WORK TO COMPLETE:
Filter the data for lines with the word "computer", then copy every line so identified.

THE INPUT:
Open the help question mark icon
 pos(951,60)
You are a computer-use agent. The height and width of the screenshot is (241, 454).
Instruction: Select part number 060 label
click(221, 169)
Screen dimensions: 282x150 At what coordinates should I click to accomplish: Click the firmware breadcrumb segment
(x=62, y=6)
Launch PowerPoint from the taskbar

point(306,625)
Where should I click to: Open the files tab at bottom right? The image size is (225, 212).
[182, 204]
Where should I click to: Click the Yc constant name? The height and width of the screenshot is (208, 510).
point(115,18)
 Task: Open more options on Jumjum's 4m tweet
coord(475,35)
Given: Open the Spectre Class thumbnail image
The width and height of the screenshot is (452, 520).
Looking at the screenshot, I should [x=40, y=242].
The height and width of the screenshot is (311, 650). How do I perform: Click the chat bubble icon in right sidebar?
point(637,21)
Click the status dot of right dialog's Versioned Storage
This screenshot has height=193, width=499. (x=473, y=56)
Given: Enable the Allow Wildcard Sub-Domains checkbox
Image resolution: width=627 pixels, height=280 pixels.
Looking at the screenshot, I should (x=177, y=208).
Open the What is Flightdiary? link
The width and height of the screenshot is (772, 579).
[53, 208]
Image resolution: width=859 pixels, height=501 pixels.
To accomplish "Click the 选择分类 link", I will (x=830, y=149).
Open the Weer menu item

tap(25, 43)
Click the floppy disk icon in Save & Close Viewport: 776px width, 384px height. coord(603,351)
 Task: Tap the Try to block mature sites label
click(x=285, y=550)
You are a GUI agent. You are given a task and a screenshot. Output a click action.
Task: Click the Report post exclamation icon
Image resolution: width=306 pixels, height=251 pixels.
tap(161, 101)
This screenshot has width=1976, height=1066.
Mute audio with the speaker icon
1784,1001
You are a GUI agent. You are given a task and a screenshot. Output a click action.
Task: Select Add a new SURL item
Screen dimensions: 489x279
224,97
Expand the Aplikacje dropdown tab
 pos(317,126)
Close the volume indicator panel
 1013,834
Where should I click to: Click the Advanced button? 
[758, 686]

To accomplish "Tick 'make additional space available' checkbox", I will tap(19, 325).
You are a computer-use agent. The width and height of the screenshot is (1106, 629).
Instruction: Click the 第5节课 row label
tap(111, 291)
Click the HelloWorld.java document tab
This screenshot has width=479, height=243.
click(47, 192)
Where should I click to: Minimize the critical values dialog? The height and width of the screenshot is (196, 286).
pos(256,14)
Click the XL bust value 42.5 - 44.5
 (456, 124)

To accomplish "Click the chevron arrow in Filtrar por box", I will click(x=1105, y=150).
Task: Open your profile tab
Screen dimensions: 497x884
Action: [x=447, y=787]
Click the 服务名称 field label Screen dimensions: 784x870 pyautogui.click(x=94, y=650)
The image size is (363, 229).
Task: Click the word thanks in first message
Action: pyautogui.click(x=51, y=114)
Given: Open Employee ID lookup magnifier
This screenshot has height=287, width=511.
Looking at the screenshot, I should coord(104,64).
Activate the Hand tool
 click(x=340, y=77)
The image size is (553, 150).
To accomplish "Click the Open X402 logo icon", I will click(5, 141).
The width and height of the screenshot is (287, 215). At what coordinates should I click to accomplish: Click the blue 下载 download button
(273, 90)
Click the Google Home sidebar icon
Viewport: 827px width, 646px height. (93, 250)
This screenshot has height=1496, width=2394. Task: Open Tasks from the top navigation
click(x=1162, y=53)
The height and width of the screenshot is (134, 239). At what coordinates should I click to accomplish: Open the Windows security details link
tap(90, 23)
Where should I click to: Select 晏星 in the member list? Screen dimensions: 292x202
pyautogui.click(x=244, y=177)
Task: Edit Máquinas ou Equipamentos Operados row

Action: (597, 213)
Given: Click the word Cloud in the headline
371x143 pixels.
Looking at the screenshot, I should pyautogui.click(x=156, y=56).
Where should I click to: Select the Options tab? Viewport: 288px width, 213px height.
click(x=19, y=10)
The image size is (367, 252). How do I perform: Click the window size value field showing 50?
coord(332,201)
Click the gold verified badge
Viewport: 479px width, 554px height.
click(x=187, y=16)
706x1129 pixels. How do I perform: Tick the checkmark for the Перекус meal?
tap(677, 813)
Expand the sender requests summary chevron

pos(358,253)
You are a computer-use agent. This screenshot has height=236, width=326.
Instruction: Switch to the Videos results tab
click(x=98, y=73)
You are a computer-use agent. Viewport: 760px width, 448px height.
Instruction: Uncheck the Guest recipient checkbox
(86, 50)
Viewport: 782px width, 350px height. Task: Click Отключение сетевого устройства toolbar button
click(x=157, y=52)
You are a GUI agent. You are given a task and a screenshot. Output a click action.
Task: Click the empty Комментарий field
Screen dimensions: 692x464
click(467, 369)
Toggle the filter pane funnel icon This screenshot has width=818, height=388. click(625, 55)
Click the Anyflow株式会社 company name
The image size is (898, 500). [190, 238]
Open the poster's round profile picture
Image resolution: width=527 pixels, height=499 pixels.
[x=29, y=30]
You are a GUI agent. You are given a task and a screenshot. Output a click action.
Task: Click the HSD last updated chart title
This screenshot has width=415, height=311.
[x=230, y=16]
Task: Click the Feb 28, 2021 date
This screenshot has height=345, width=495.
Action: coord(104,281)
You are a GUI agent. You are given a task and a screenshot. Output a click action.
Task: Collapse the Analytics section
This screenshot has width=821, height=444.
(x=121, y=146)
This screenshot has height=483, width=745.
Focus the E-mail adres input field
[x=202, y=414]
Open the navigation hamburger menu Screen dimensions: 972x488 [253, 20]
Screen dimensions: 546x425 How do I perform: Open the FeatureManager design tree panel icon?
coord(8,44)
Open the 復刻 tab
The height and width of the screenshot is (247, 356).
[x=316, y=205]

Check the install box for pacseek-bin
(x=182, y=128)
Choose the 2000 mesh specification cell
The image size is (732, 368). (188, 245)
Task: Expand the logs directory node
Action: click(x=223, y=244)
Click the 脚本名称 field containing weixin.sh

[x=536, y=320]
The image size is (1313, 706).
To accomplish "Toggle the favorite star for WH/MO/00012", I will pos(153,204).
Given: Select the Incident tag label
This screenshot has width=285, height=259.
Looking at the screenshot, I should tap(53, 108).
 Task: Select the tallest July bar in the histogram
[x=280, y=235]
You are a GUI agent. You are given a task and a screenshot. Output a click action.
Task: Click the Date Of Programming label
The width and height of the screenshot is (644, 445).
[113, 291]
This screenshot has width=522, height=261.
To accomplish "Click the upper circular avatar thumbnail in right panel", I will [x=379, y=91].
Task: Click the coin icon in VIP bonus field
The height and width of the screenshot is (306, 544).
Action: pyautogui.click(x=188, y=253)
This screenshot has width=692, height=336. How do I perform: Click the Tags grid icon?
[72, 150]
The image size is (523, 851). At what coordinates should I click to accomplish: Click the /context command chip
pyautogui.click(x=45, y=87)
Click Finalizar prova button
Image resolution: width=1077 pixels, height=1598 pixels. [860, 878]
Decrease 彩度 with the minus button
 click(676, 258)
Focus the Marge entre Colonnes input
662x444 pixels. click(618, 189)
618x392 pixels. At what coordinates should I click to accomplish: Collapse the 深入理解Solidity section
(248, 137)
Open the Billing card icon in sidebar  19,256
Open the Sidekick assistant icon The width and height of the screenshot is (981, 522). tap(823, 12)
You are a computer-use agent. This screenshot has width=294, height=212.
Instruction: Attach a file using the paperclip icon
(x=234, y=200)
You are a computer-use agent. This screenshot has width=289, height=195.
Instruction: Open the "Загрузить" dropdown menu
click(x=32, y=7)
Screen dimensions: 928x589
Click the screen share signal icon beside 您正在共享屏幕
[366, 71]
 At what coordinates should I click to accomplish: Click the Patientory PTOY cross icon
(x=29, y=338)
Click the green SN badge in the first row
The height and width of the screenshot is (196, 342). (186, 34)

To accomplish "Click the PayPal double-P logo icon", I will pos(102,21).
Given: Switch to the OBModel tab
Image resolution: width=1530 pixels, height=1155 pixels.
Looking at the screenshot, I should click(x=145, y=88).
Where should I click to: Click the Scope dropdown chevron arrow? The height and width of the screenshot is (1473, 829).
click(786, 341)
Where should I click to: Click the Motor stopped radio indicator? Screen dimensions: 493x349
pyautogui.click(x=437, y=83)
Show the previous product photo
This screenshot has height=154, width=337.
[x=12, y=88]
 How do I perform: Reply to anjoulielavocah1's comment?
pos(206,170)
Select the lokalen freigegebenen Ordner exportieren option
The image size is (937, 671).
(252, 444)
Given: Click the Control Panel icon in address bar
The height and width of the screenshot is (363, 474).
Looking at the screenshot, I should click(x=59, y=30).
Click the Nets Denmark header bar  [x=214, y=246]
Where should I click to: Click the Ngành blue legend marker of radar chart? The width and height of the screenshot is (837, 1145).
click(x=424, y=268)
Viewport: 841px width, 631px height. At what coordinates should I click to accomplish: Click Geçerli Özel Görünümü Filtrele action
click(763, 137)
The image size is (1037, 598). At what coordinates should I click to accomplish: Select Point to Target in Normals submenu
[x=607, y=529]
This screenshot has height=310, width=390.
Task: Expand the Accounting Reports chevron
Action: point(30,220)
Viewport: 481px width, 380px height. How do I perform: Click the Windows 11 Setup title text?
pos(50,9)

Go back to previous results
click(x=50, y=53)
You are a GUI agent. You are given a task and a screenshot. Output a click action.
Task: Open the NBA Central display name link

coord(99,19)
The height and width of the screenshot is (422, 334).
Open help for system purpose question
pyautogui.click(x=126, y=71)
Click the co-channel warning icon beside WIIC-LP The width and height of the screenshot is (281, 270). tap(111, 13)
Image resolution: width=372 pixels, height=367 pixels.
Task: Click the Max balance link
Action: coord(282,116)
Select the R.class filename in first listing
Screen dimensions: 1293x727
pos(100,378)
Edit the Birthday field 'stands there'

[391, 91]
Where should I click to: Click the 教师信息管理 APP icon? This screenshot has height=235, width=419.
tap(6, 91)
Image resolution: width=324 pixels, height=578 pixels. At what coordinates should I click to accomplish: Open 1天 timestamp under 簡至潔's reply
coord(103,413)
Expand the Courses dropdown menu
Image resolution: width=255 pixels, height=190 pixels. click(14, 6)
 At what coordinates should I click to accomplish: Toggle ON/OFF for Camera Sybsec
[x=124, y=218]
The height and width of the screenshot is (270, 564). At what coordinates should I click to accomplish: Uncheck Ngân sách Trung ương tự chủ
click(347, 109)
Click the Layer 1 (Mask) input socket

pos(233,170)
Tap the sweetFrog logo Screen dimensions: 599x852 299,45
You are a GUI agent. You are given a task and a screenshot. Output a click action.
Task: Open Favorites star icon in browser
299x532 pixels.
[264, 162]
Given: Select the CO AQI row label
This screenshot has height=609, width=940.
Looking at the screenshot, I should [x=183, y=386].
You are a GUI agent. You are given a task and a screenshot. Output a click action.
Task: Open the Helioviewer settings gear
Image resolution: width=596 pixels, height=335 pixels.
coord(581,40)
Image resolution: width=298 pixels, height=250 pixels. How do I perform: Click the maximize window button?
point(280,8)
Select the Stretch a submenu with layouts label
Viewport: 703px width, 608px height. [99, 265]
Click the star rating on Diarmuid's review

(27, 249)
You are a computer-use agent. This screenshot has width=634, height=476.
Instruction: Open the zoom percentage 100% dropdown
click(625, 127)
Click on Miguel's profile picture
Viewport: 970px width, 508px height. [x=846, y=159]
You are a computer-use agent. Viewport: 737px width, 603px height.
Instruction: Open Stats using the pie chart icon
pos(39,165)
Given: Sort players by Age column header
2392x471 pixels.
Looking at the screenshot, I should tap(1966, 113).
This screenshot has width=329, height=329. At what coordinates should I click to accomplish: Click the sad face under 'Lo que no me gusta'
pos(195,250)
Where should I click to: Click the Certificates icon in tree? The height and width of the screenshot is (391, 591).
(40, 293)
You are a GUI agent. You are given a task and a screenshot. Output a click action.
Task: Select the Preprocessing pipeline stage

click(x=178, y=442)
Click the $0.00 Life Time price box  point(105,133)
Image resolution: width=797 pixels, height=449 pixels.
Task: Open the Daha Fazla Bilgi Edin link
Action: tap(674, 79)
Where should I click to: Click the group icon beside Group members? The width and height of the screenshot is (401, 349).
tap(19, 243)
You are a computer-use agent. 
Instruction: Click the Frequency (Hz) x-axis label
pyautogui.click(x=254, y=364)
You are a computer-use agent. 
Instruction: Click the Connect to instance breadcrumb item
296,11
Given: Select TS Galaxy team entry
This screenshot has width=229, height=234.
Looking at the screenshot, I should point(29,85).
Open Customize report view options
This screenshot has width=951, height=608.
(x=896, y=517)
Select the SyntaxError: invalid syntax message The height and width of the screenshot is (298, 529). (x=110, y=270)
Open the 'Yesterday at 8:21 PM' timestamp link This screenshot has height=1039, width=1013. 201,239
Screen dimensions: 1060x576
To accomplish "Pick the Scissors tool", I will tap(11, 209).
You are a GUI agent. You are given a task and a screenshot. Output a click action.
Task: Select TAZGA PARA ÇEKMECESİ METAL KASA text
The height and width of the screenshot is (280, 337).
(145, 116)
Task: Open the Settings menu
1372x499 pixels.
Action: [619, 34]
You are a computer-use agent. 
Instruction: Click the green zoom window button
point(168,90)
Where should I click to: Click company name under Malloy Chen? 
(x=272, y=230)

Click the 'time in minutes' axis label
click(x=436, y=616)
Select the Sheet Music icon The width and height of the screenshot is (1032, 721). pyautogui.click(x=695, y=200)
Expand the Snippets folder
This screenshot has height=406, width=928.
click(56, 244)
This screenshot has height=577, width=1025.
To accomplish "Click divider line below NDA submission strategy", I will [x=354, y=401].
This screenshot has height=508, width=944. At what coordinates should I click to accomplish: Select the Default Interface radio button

RESULT:
You are a computer-use agent. The height and width of the screenshot is (241, 454).
You are a computer-use agent. The width and height of the screenshot is (1106, 629).
You are a computer-use agent. This screenshot has height=236, width=326.
You are a computer-use agent. Viewport: 760px width, 448px height.
You are a computer-use agent. This screenshot has width=294, height=212.
You are a computer-use agent. This screenshot has width=289, height=195.
You are a computer-use agent. This screenshot has width=634, height=476.
You are a computer-use agent. Viewport: 737px width, 603px height.
You are a computer-use agent. 
You are a computer-use agent. 
You are a computer-use agent. 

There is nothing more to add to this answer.